Connecticut Democrat Sen. Richard Blumenthal sarcastically noted Congress’ opinion of the merger is irrelevant since President-elect Donald Trump vowed on the campaign trail to block the merger.

“And I take him at his word,” Blumenthal smirked to a cackling chamber.

“Why?” Franken cracked in response.

Blumenthal said while he agrees with Trump that “it’s too much concentration of power in the hands of too few,” he’s disturbed by part of the president-elect’s opposition, which Trump said stemmed from unfavorable coverage by Time Warner-owned CNN.

“For a public official to use the blunt, heavy instrument of law enforcement to try to silence or change coverage by a news department of any company is to me, absolutely abhorrent,” Blumenthal said.

The senator asked the CEOs of both companies to commit they won’t pressure their news organizations to alter coverage of Trump in an attempt to get the president elect’s stamp of approval on the deal. All said they had yet to meet with Trump’s transition team, but agreed.

“In terms of the independence of our journalism,” Time Warner CEO Jeffrey Bewkes said, “We have always vigorously defended that for decades, whether when we had Time Inc. or CNN. And we intend to continue defending and being an independent journalistic voice.”

It’s unclear if the deal will face FCC scrutiny. The trigger for FCC review is whether AT&T decides to acquire any of the broadcast licenses owned by Time Warner as part of the merger.
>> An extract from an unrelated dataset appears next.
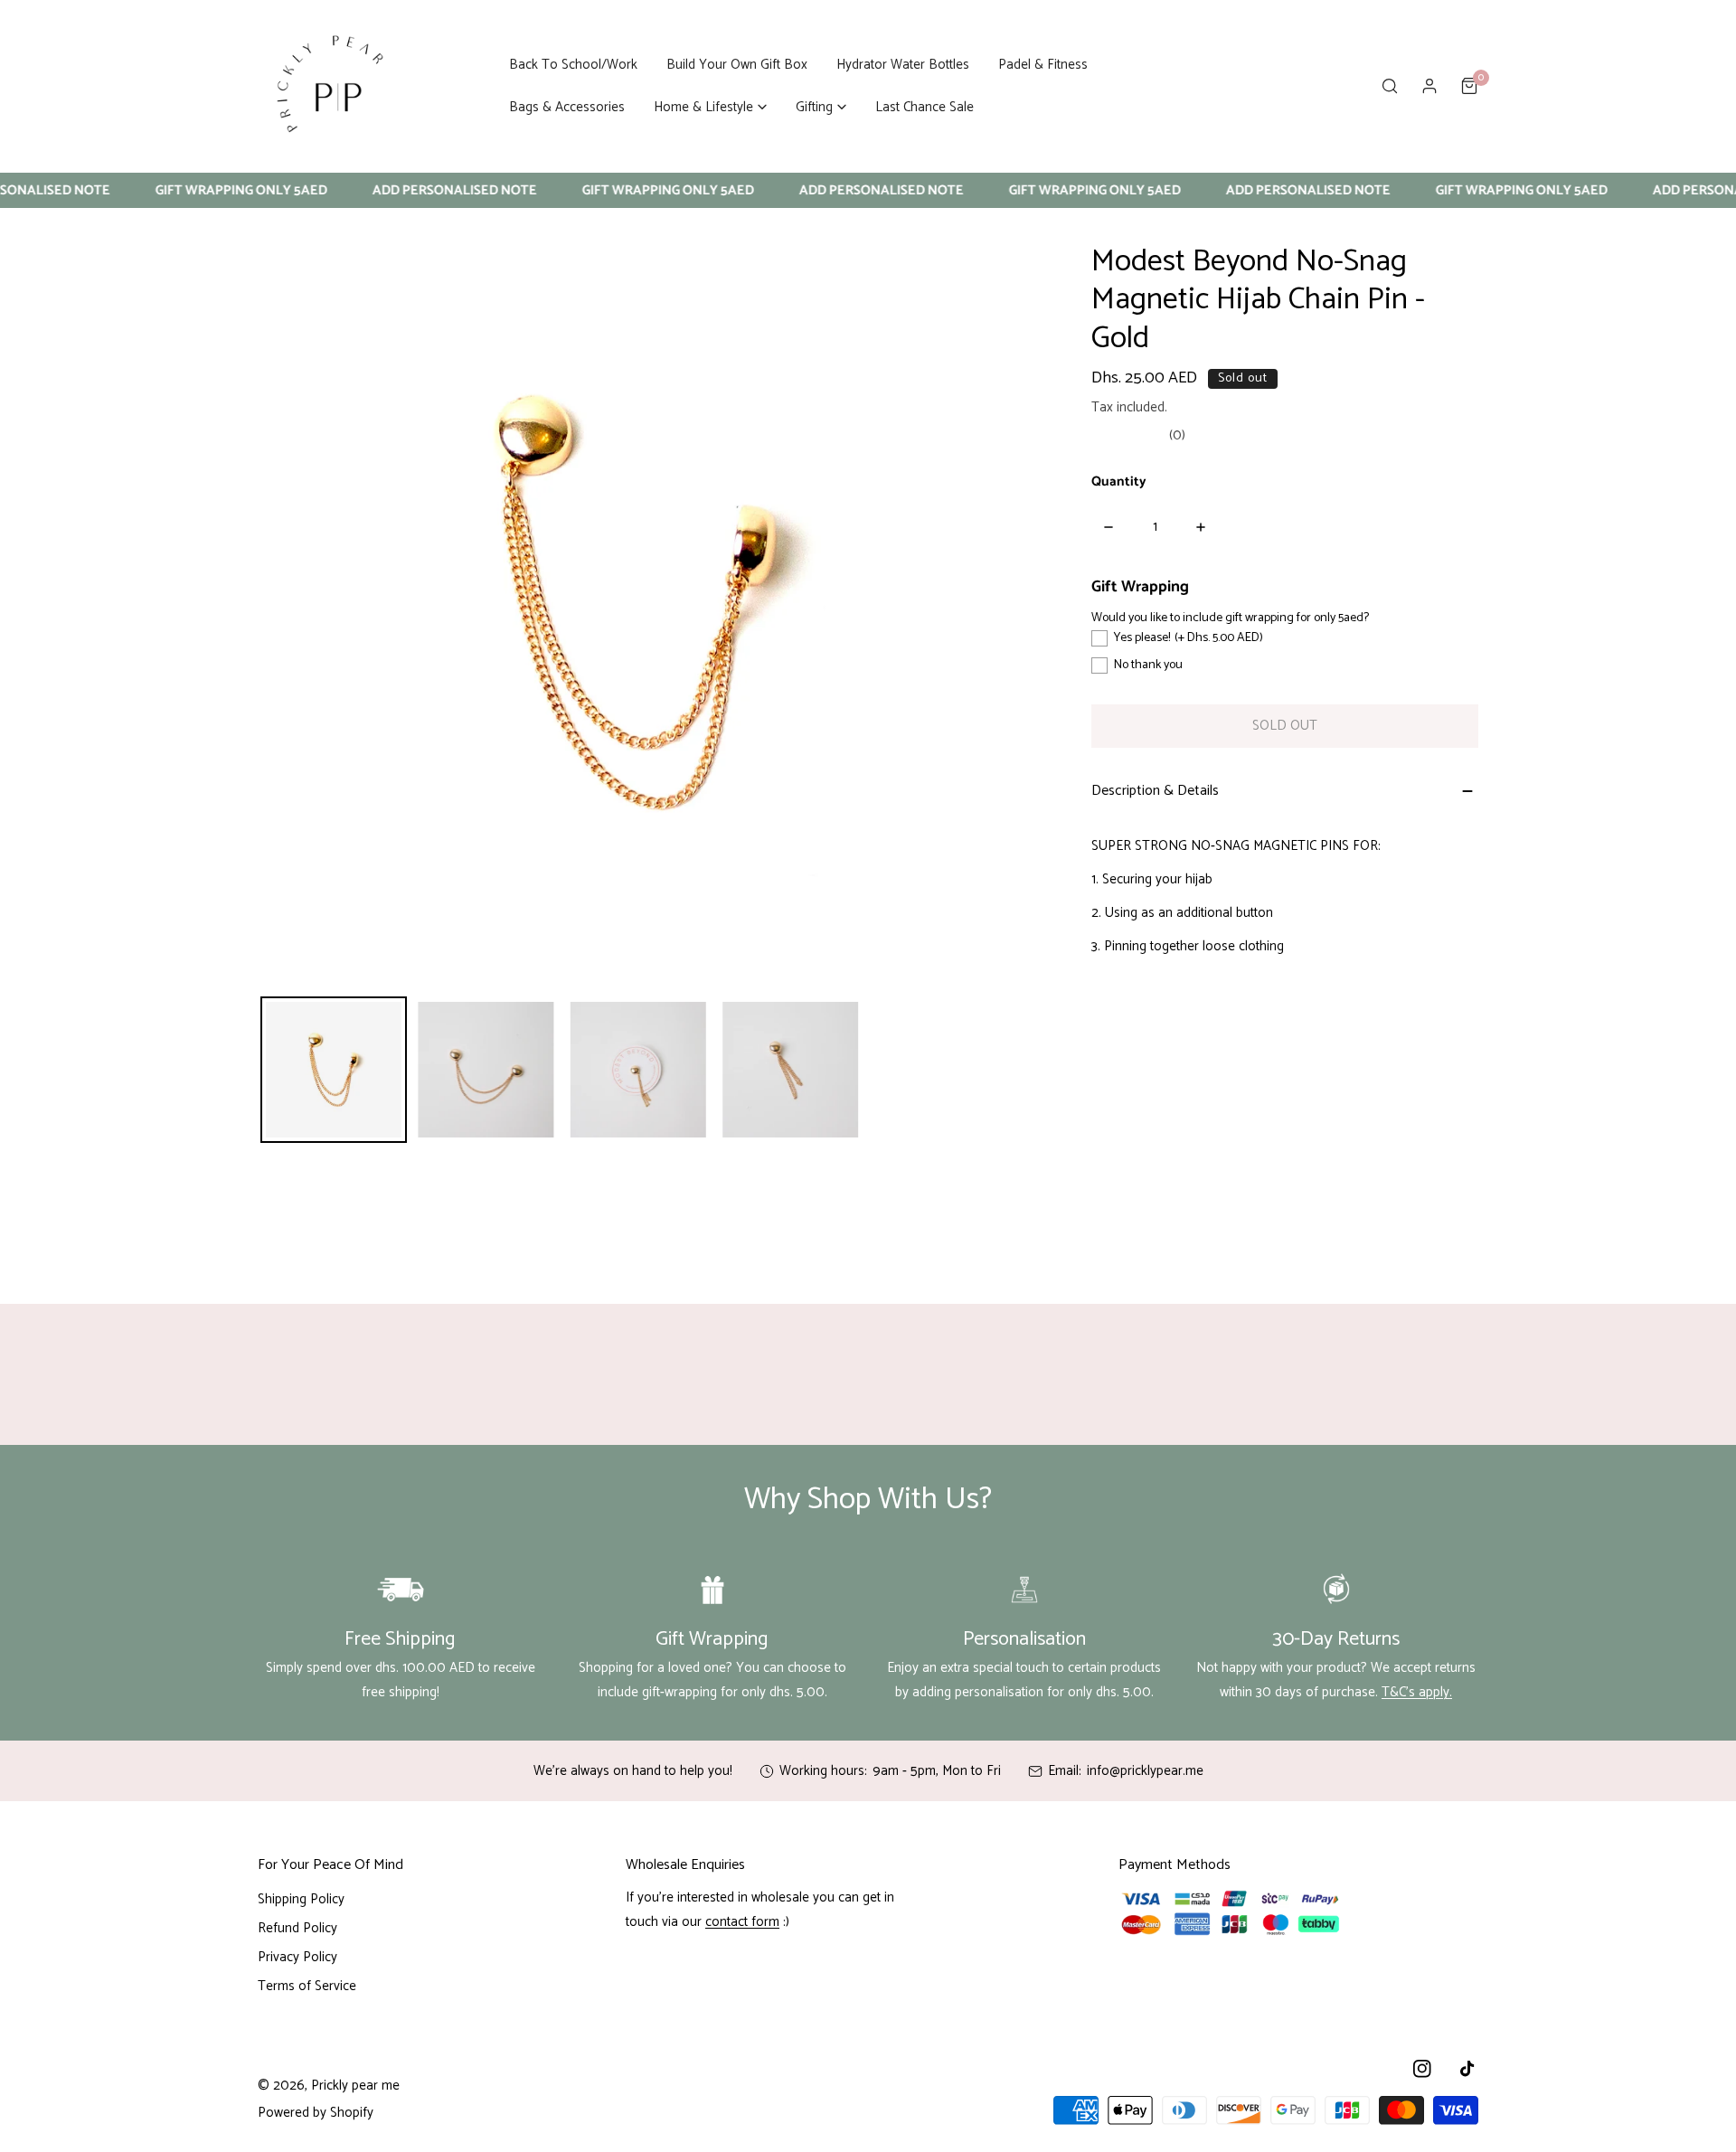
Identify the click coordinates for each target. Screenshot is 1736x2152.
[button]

Stephenson told lawmakers the company was still making that determination, but added DOJ is likely to seek input from the FCC regardless.

“There’s a different level you have to meet whether it’s FCC or DOJ, and FCC, their merger review requires that any proposed deal actually benefits consumers,” Franken said. “I would think that the message you’re sending to us and the current and potential AT&T consumers, if you can’t confidently assert that this deal benefits the American public, is not a great message.”